Modern Languages and Literature

Chairperson: Martha Gonzales

Professor: G. Brooke, B. Semple
Associate Professors:
L. Garcia-Torvisco, M. Gonzales, F. Kuester (Emerita), S. Nedderman
Assistant Professors:
B. Boyer, T. Haaland, R. Stephanis, R. Marquis
Senior Lecturer:
D. Birginal, S. Katsushima
U. Perz-Owens

The Department of Modern Languages and Literature offers the Bachelor of Arts degree with majors in French and Spanish, and cooperates in offering majors in Italian studies, Latin American studies, European studies and Asian studies, with the Departments of Art, History and Political Science; more information on these programs can be found elsewhere in this catalogue.

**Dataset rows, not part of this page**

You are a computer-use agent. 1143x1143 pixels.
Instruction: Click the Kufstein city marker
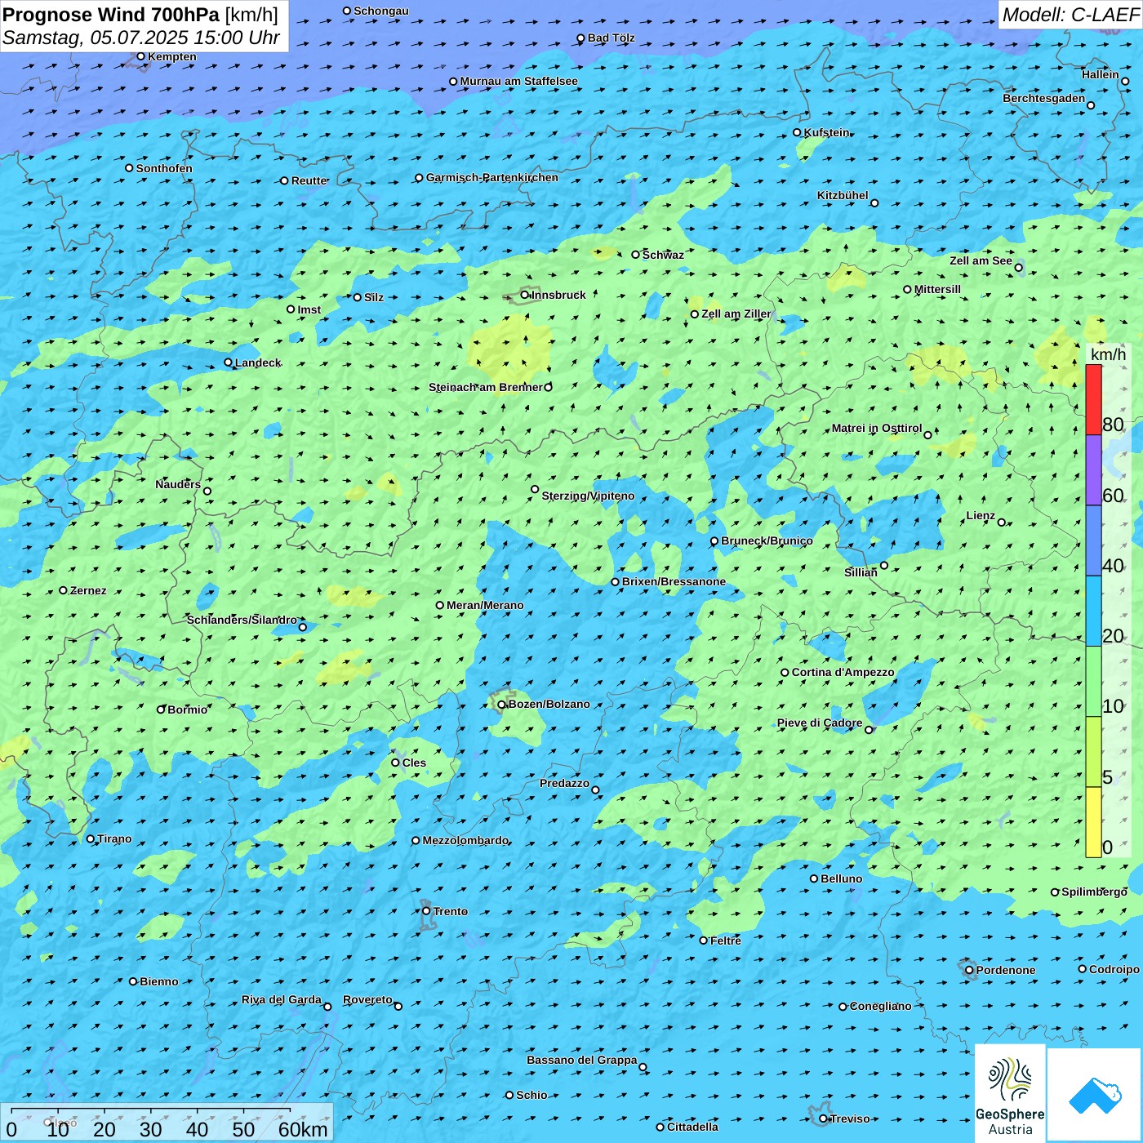point(798,132)
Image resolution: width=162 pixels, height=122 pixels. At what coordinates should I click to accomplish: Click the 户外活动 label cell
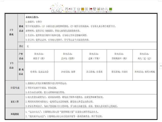point(21,56)
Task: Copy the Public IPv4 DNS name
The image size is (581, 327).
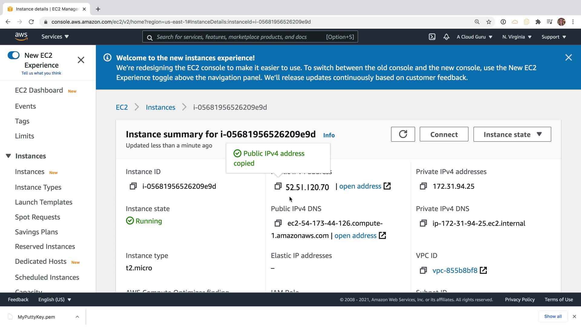Action: click(278, 223)
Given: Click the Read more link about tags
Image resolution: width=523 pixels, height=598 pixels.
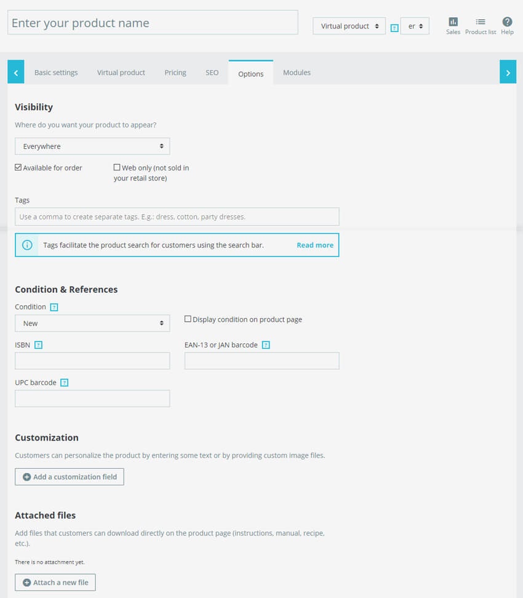Looking at the screenshot, I should click(x=314, y=245).
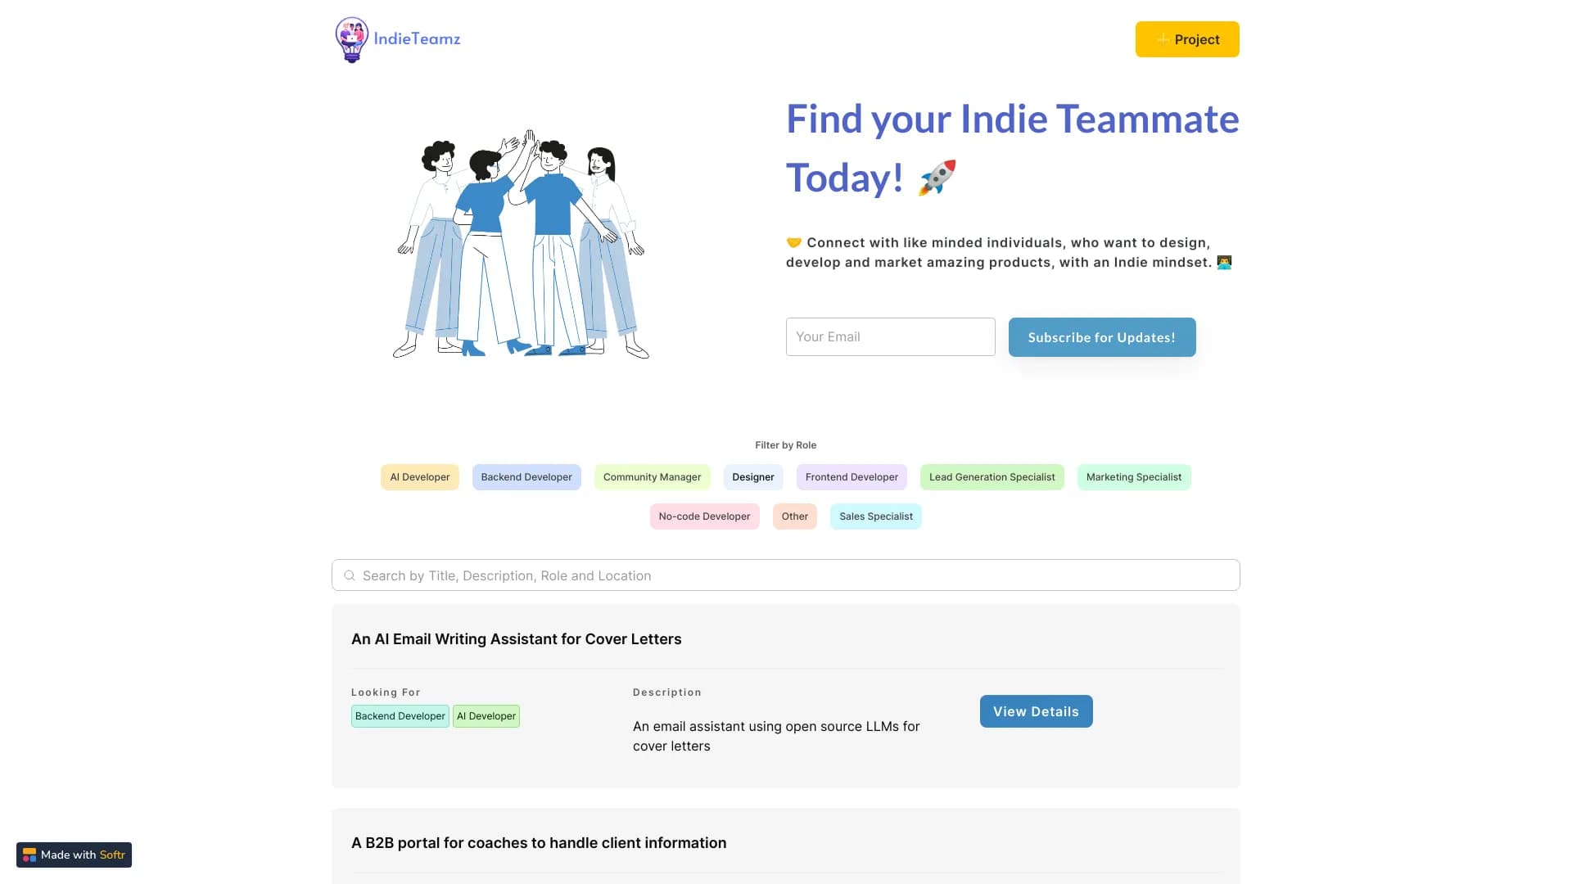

Minors are available in French, German, Italian, Italian Studies, and Spanish. Students interested in a minor in these languages are encouraged to consider a European Studies major. This major, along with its language skills, will provide an understanding of the changes in the new integrated Europe. It will also be a very marketable degree. All language majors are encouraged to become proficient in a foreign language through study abroad; secondary education language majors are required to study abroad. All language majors take a comprehensive exam or write a thesis; content varies by language.

A waiver for lower division requirements may be granted by the chairperson of the department on recommendation of faculty according to the student’s level of achievement or background. Majors need a minimum of 19 credits (French) or 22 credits (Spanish) at the 300 level or above. Three or six credits will be granted to students who achieve a score of four or five on the Advanced Placement Examination. Credit will not be given to native speakers of a language for their knowledge of that language. Native speakers or students with near-native fluency will not be allowed to enroll in first year language courses in their native language. They will be placed into an appropriate course level according to their skills. No language courses may be challenged for credit.

Gonzaga also offers a one year or one semester program of study in Paris, France. Courses taken at the Sorbonne and/or the Institut Catholique may be transferred to Gonzaga and applied to the major requirement. Gonzaga-in-Florence, Italy, admits students for a year or a semester of study. There is also a summer program in Florence. The department has a fall and spring semester program in Granada, Spain, plus a summer intensive program (up to six) credits) in Cuernavaca, Mexico. Study abroad programs in Japan and China are also available through the University. Study in Germany with the Goethe-Institut is available during the summer.

The Asian Studies, Latin American Studies, and European Studies programs, which are part of the International Studies major, are fully described under International Studies.

The core curriculum or common body of knowledge of the College of Arts and Sciences consists of 59 to 62 credits which are common to and required of all degree programs in the College: the first 31 credits (of which there is a more complete description in the General Degree Requirements and Procedures section of this catalogue) form the University Core, while the remaining 28 to 31 credits are common to all Arts and Sciences degrees.
Students should attempt to spread the core curriculum over their entire fours years at Gonzaga.

  1. Thought and Expression (7 credits): ENGL 101, SPCO 101, and PHIL 101 (preferably in the same semester).
  2. Philosophy (9 credits): PHIL 201, PHIL 301, and  PHIL  400 level elective.
  3. Religious Studies (9 credits): RELI 100, 200, and 300 levels: one course from each level.
  4. Mathematics (3 credits): one MATH (not CPSC) course on the 100 level or above; NURS 320 is substituted for a MATH course for BSN students; MATH 203 fulfills this requirement only for students who graduate with certification in Elementary Education.
  5. English Literature (3 credits): ENGL 102 or 103H or 105 or 106.
  6. History (6 credits): HIST 101 and either HIST 102 or HIST 112 in their first year. If they are unable to complete all six 100-level HIST credits in their first year, HIST 201 or 202 may be substituted for one 100-level course after the first year.
  7. Fine Arts (3 credits): one course in either VART, MUSC, or THEA from courses approved by Dean of Arts and Sciences.
  8. Laboratory Science (4 credits): one course with laboratory in either BIOL, CHEM, or PHYS.
  9. Mathematics or Natural Science (3 credits): one course in either MATH, CPSC, BIOL, CHEM, PHYS, or ITEC.
  10. Literature (3 credits): one British or American literature course (ENGL 201 - 285).
  11. Social Science (6 credits): CRIM 101, ECON, SOCI, POLS, or PSYC: two courses from these departments.
  12. Foreign Language or Culture (3 credits): one course in any foreign language (classical or modern) or one (foreign culture) course approved by the Dean of Arts and Sciences.  Foreign-language speaking students from foreign cultures who have completed the nine English core credits at Gonzaga prior to their fourth year (last thirty credits) may petition the Associate Dean of Arts and Sciences for a waiver of the foreign language or Culture requirement..
  13. Social Justice (3 credits): One course on Social Justice issues related to experiences of difference (like race, class, gender, ethnicity or sexual orientation), from courses approved by the Dean of Arts & Sciences; (may be combined with other core or major requirements).